Literally read the statute was not violated in this case because the defendant had not refused consent. Of course the result would be different if the Legislature had provided that no test could be given unless the driver expressly consents to it. Under such a statute consent would be a prerequisite and the unconscious or incapacitated driver could not be given a blood test because of the impossibility of obtaining his consent. However, subdivision 2 cannot be read as requiring the driver’s express consent because that would effectively nullify the consent implied in subdivision 1 or at least make the statute inherently inconsistent. In any event that is not the way the Legislature worded the exception and the history of the statute shows that the wording was carefully chosen with this situation in mind. The legislative committee responsible for this statute noted in its report: “In the case of an unconscious individual, a chemical test can be administered since he is *596deemed to have given his consent when he used the highway. It is not necessary that a person be given the opportunity to revoke his consent. The only reason the opportunity to revoke is given is to eliminate the need for the use of force by police officers if an individual in a drunken condition should refuse to submit to the test” (Report of Joint Legislative Committee on Motor Vehicle Problems, McKinney’s 1953 Session Laws of NY, pp 1912-1928). Indeed it would have been odd if the Legislature had provided that the blood test and the penalties for refusal designed to remove drunken drivers from the road would become inapplicable when the driver has, by excessive drinking or injuries sustained in a related accident, made himself incapable of consenting or refusing to submit to the test.

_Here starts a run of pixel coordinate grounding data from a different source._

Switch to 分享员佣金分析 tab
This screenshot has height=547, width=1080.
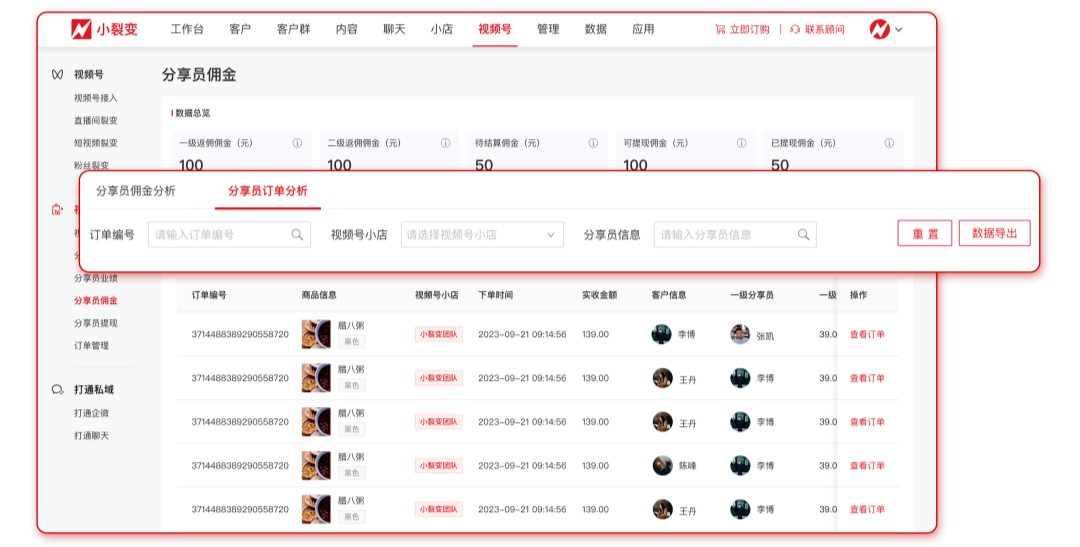pos(135,191)
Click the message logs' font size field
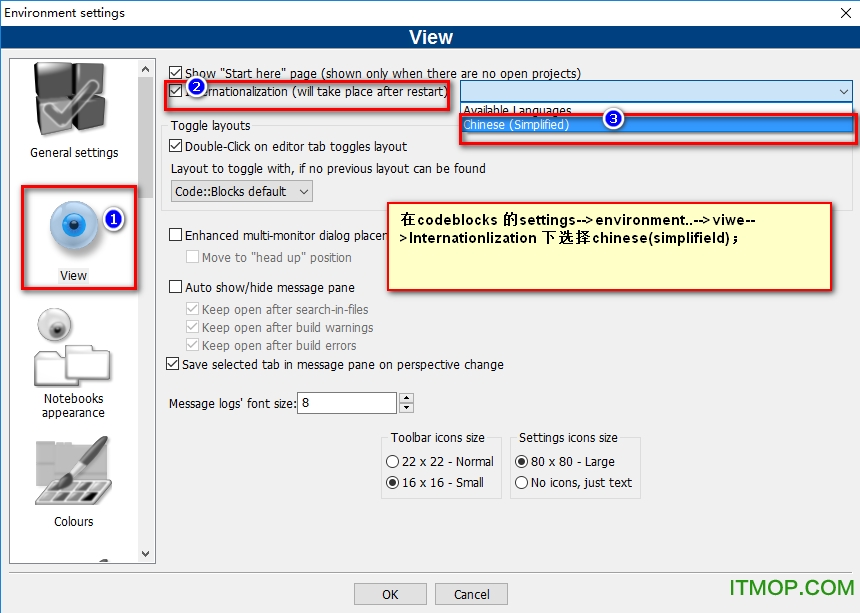 [x=346, y=403]
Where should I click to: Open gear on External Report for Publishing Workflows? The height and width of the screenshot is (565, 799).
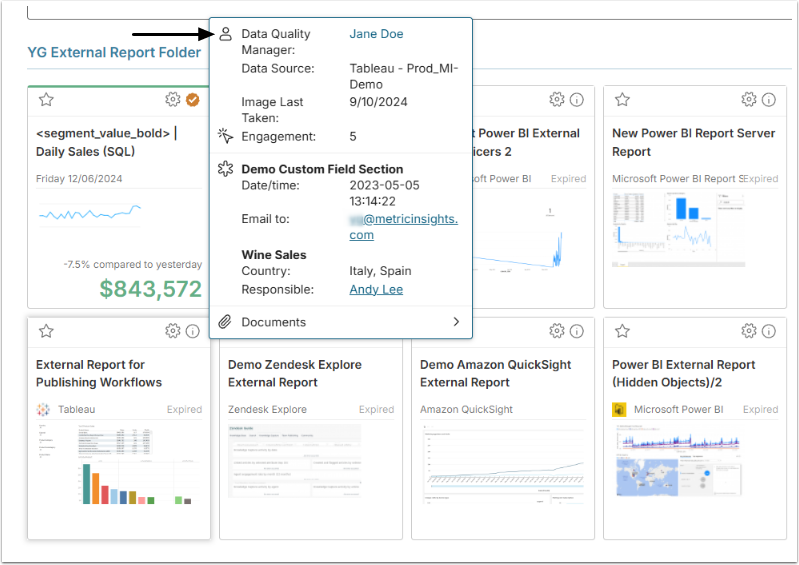point(173,331)
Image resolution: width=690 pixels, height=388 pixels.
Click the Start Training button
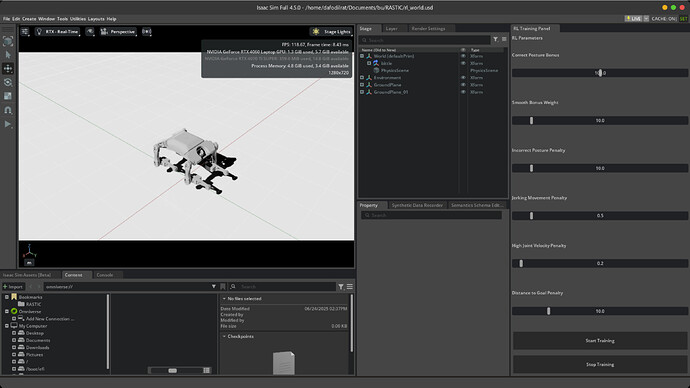[600, 341]
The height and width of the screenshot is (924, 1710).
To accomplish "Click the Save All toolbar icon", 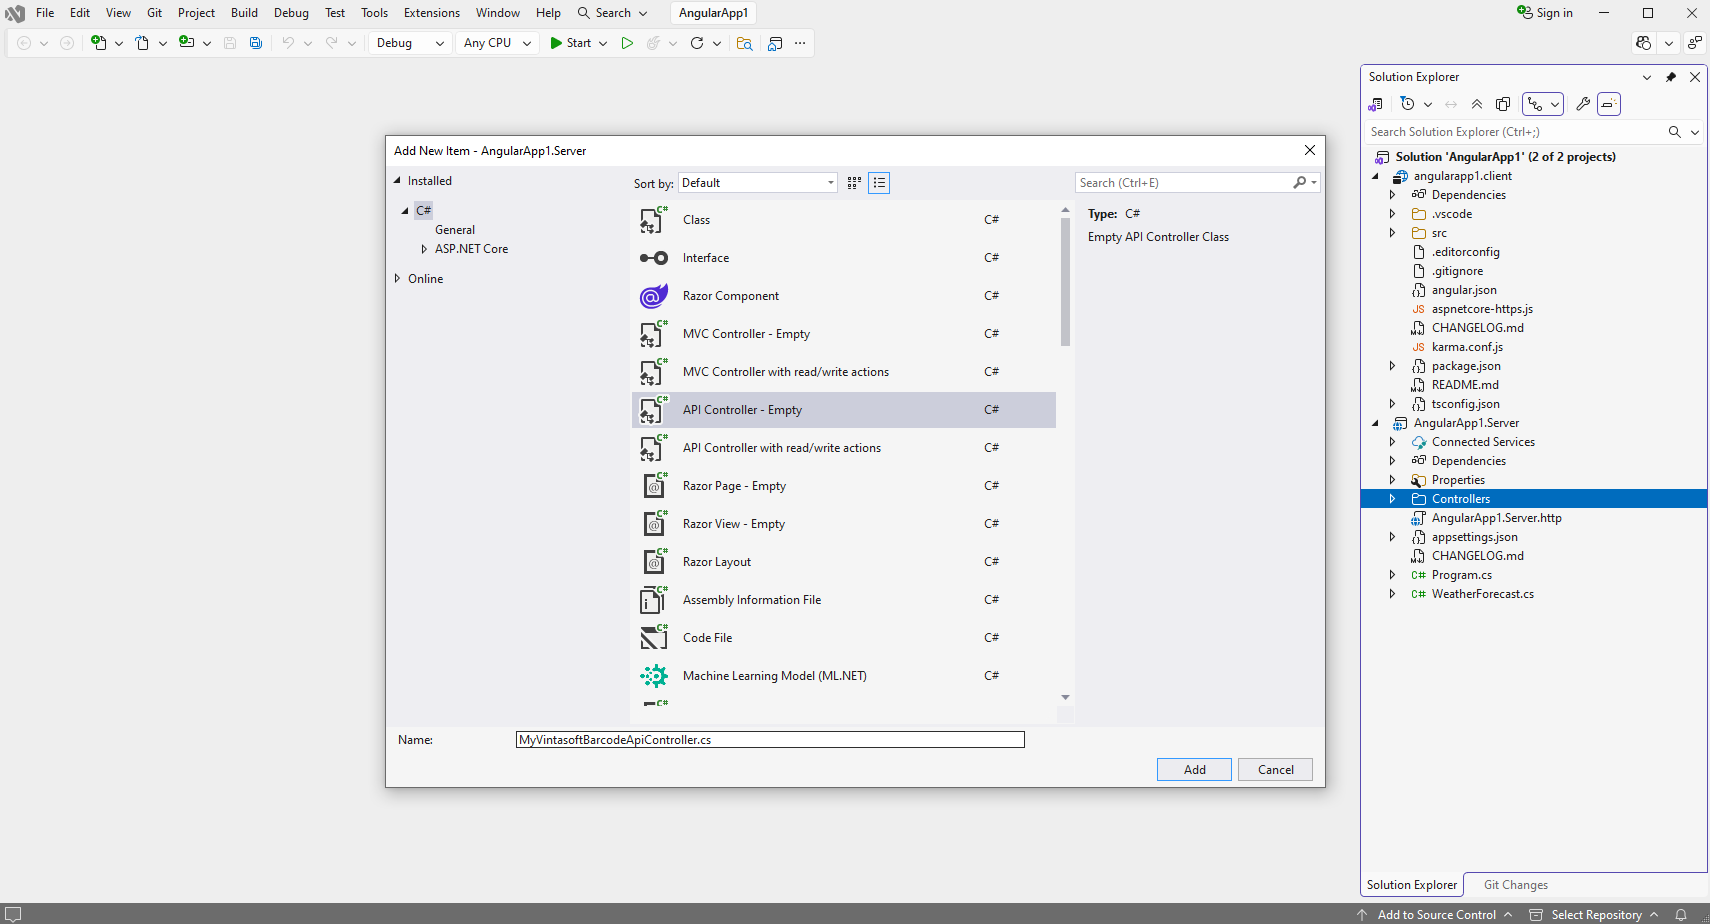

The distinction drawn between the conscious driver and the unconscious or incapacitated driver does not offend the equal protection clause. It was reasonable for the Legislature, concerned with avoiding potentially violent conflicts between the police and drivers arrested for intoxication, to provide that the police must request the driver’s consent, advise him of the consequences of refusal and honor his wishes if he decides to refuse, but to dispense with these requirements when the driver is unconscious or otherwise incapacitated to the point where he poses no threat. Indeed there is a rational basis for distinguishing between the driver who is capable of making a choice and the driver who is unable to do so. Thus, denying the unconscious driver the right to refuse a blood test does not violate his right to equal protection.

As noted the defendant also contends that the prosecutor had no right to appeal the suppression order because the defendant believes that the remaining evidence is sufficient to sustain a conviction. The statute provides however, that the prosecutor may appeal not only where the remaining proof is legally insufficient but also where he certifies that it is “so weak in its entirety that any reasonable possibility of prosecuting such charge to a conviction has been effectively destroyed” (CPL 450.50, subd 1, par [b]). The quoted portion obviously calls for a personal evaluation which can only be made by the prosecutor who is a better *597judge than his opponent or an appellate court of his chance of succeeding at trial with the remaining proof. Nor is there any general need to check the accuracy of the prosecutor’s assessment since the statute itself discourages a prosecutor from overestimating his need for the suppressed evidence. Once he files the certification and takes an appeal, he will not be permitted to change his position and try the defendant on other proof if the suppression order is upheld on appeal (CPL 450.50, subd 2; Matter of Forte v Supreme Ct. of State of N. Y., 48 NY2d 179). Thus the prosecutor’s certification is sufficient; he need not expose his case for appellate confirmation of his likelihood of obtaining a conviction without the suppressed proof.

Accordingly, the order of the Appellate Division should be affirmed.